◆ **Source excerpt**
Charities Bill [Lords]
Peter Bottomley: My hon. Friend is going backwards. Surely the whole point is not to draw up a definitive list, but say that if there is not already discretion for local authorities, they ought to have it.
Mr. Turner: I assure my hon. Friend that I was not going backwards, merely hoping that we could draw up the list, find out how few opportunities there were for local authorities to remit fees and return to the issue on Report with the support of the Parliamentary Secretary.
Peter Bottomley: I should like to put on record that I do not believe that the discretion exists for village halls and other organisations that need to go beyond their temporary entertainment licences. That is one of the things that the Minister should raise in his discussions with other people.
Mr. Turner: That example sprang to mind when national scales of charging were mentioned. I think I have said enough; in fact, I know I havethat does not need confirmation. I am grateful to the Parliamentary Secretary for agreeing to consider the matter and I shall
Motion and clause, by leave, withdrawn.
New Clause 13
Exercise of information powers
Before section 8 of the 1993 Act insert
Z8 Exercise of information powers
In undertaking any action under sections 19, 20 or 26, the Commission shall have regard to
(a) the need to ensure that the burden on staff or volunteers of the charity is proportionate to the objectives of the action taken or proposed;
(b) the need to ensure that its costs are proportionate to the objectives of the action taken or proposed; and
(c) the extent to which the charity depends on regular donations from members of the public...[Mr. Turner.]
Brought up, and read the First time.
This is another new clause to which the Cheltenham principle may be attributed, and I want to be sure of whether that is the case. I draw the Ministers attention to paragraph (c) in particular. It is relevant to consider whether charities have close relations with members of the public, as do those that raise funds.
Edward Miliband: The Committee will recall that, last week, we spent some time discussing the duty on the Charity Commission to act proportionately. The Charity Commission has that duty, and that of acting reasonably. We have strengthened that by giving the commission a specific duty to have regard for the principles of best regulatory practice. Its regulatory activities should be proportionate, accountable, consistent, transparent and targeted only at cases for which they are needed.

◆ **Task instructions**
1. In the Charities Bill debate excerpt, actions under which sections of the 1993 Act does New Clause 13 cover?
2. Extend the Charities Bill debate excerpt past its final sentence by carrying on Edward Miliband's remarks.
The listing that follows is separate from the Charities Bill debate excerpt.

◆ **Supplied information**
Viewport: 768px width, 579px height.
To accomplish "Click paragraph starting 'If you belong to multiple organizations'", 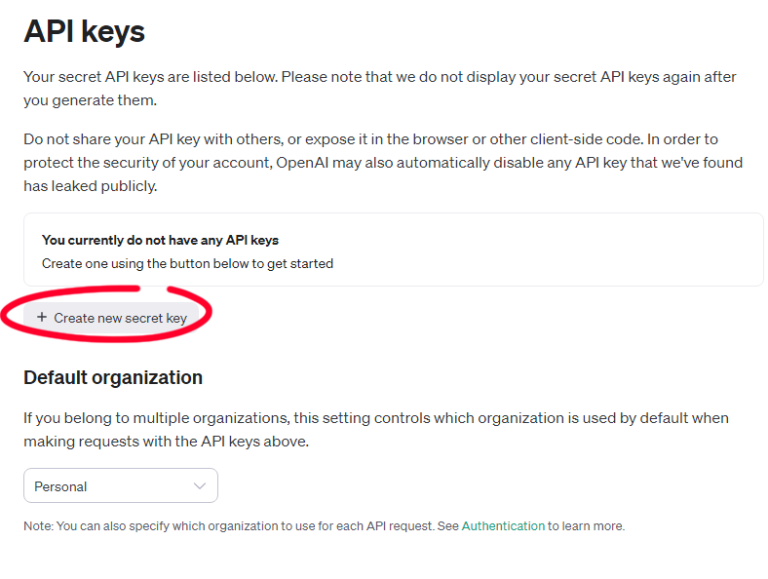I will [375, 417].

◆ **Per-task outputs**
1. Sections 19, 20 or 26.

2.
That duty applies to all the commissions functions, including those specified in the new clause. In reaching its decisions in respect of the exercise of its powers, the commission will take all relevant matters into account. On that basis, the commission will be required to follow best regulatory practice. I do not see the need for additional requirements, which would add confusion, not clarity. I hope that the hon. Gentleman will withdraw the motion.
Mr. Turner: The Parliamentary Secretary has confirmed that paragraph (c) is covered. On that basis, I beg to ask leave to withdraw the motion.
Motion and clause, by leave, withdrawn.
New Clause 14
Disclosure of information to and by Northern Ireland regulator
(1) This section applies if a body (referred to in this section as the Northern Ireland regulator) is established to exercise functions in Northern Ireland which are similar in nature to the
(2) The Secretary of State may by regulations authorise relevant public authorities to disclose information to the Northern Ireland regulator for the purpose of enabling or assisting the Northern Ireland regulator to discharge any of its functions.
(3) If the regulations authorise the disclosure of Revenue and Customs information, they must contain provision in relation to that disclosure which corresponds to the provision made in relation to the disclosure of such information by section 10(2) to (4) of the 1993 Act (as substituted by paragraph 99 of Schedule 8 to this Act).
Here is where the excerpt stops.